Bu yazı, M.K.Atatürk'e yönelik olarak sergilenen soysuzluk ve değer bilmezlik, hatta alçaklık üzerine yazılmıştır. Yazıma kaynaklık eden olay, Besni Ekspres Gazetesi'nin 23 Nisan Resmi Kutlaması sırasında, konuşmacılar Okul Müdürü ile İlçe Milli Eğitim Müdürü'nün, Atatürk'ün adının anılmamasını manşete taşıyan haberi olmuştur. Bu haber üzerine yazdığım bu yazıyı, kaynak olan Besni Ekspres Gazetesi'ne gönderdim. Ancak,şu ana kadar yazının yayımlandığını göremedim. Bu bende, gazetecilerin, kendilerinin yazdıklarına bile sahip çıkamama durumuna düşünülmüş oldukları izlenimi yarattı. Ülkem için,tanıdığım dostlar için üzüldüm.25.05.2017


ATATÜRK VE HÖDÜKLÜK

Herhangibir yaratığın insandan sayılmasının başlıca koşulu, erdemli olması, soysuzluk çamuruna baştan ayağa batmamasıdır. Uzunca bir zamandır, kimi cüdamlar, Atatürk’e saldırmanın, O’nun anısına saygısızlık yapmanın yada O’nu ulusal ve evrensel değerlerimiz arasından silmenin çirkin, utanılacak örneklerini sergilemekteler. Bunlardan sonuncusu, kamuoyunu ayağa kaldıranı, yaşayan ünlü tarihçimiz İlber Ortaylı Hocanın “hödükler” diye adlandırdığı, üçlü oldu. Hödük; “görgüsüz, kaba, anlayışı kıt, korkak-ürkek” anlamına gelir. Fakat bu üç hödük için, bu anlamlar yetersiz kalır. Bunlara soysuzluk ve alçaklığı da eklemekde gereklilik bulunmaktadır.

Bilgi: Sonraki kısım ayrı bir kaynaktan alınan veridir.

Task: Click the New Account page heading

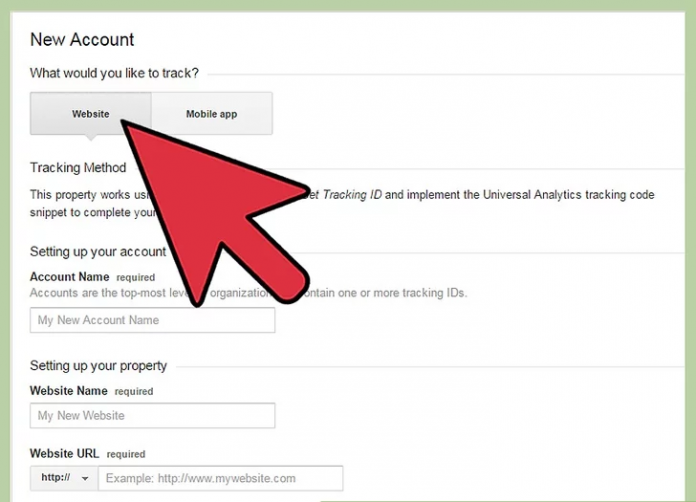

Bunların adlarını burada geçirmenin, sayfamızı kirleteceğini düşünüyorum. Bu hödükler, 7 Mayıs 2017 günlü “Derin Lağım(!)” adlı programlarından, tüm pisliklerini kusmuşlar ve böylece cami duvarına işemişlerdir.  İşin ilginci, Atatürk’e söverek geçimlerini sağlayan bunlar ve benzerleri,öncülleri olarak kutsadıkları ve palazlanmalarına neden olan Celal Bayar’ın; “Atatürk, seni sevmek ibadettir” dediğinden bile bilgisiz olduklarını ortaya koymuşlardır.

 

Atatürk’ü, soysuz ve benzeri alçaklara anlatmak için tarih kitaplarını, resmi belgeleri önermenin yararsız ve boşa kürek çekmek olduğunu bilmekteyim. Çünkü, cesaretleri bilisizliklerden, kör ön-yargılarından kaynaklanmaktadır. M.K.Atatürk’ün ulusal ve evrensel değerini ve büyüklüğünü anlatmanın en kısa ve anlaşılır kılmanın üç kanıtını sizlerle paylaşmak isterim.

 

Bunlardan ilki; ülkemizi işgale gelmiş ve Çanakkale’de toprağa düşmüş Anzaklıların annelerine,1034’de yazdığı mektup; 

 

Bu memleketin toprakları üzerinde kanlarını döken kahramanlar! Burada bir dost vatanın toprağındasınız. Huzur ve sükûn içinde uyuyunuz. Sizler, Mehmetçiklerle yanyana, koyun koyunasınız. Uzak diyarlardan evlâtlarını harbe gönderen analar! Gözyaşlarınızı dindiriniz. Evlâtlarınız bizim bağrımızdadır. Huzur içindedirler ve huzur içinde rahat uyuyacaklardır. Onlar, bu toprakta canlarını verdikten sonra, artık bizim evlâtlarımız olmuşlardır.”

 

Ve bu mektuba Avustralyalı bir annenin verdiği yanıtı;

 

 “Gelibolu topraklarında yitirdiğimiz evlatlarımızın acısını, alicenap sözleriniz hafifletti. Gözyaşlarımız dindi.
 Bir ana olarak bana, bir güzelim teselli bahşetti. Yavrularımızın sonsuz uykularında, huzur içinde
 dinlendiklerinden hiç kuşkumuz kalmadı. Majesteleri kabul buyururlarsa bizler de kendilerine Ata
 demek istiyoruz. Çünkü, yavrularımızın mezarları başında söylediğiniz sözler, ancak bir öz babanın
 sözleri gibi yüce, ilahi. Evlatlarımızı bir baba gibi kucaklayan büyük Ata’ya tüm analar adına şükran, sevgi, saygıyla...”(1)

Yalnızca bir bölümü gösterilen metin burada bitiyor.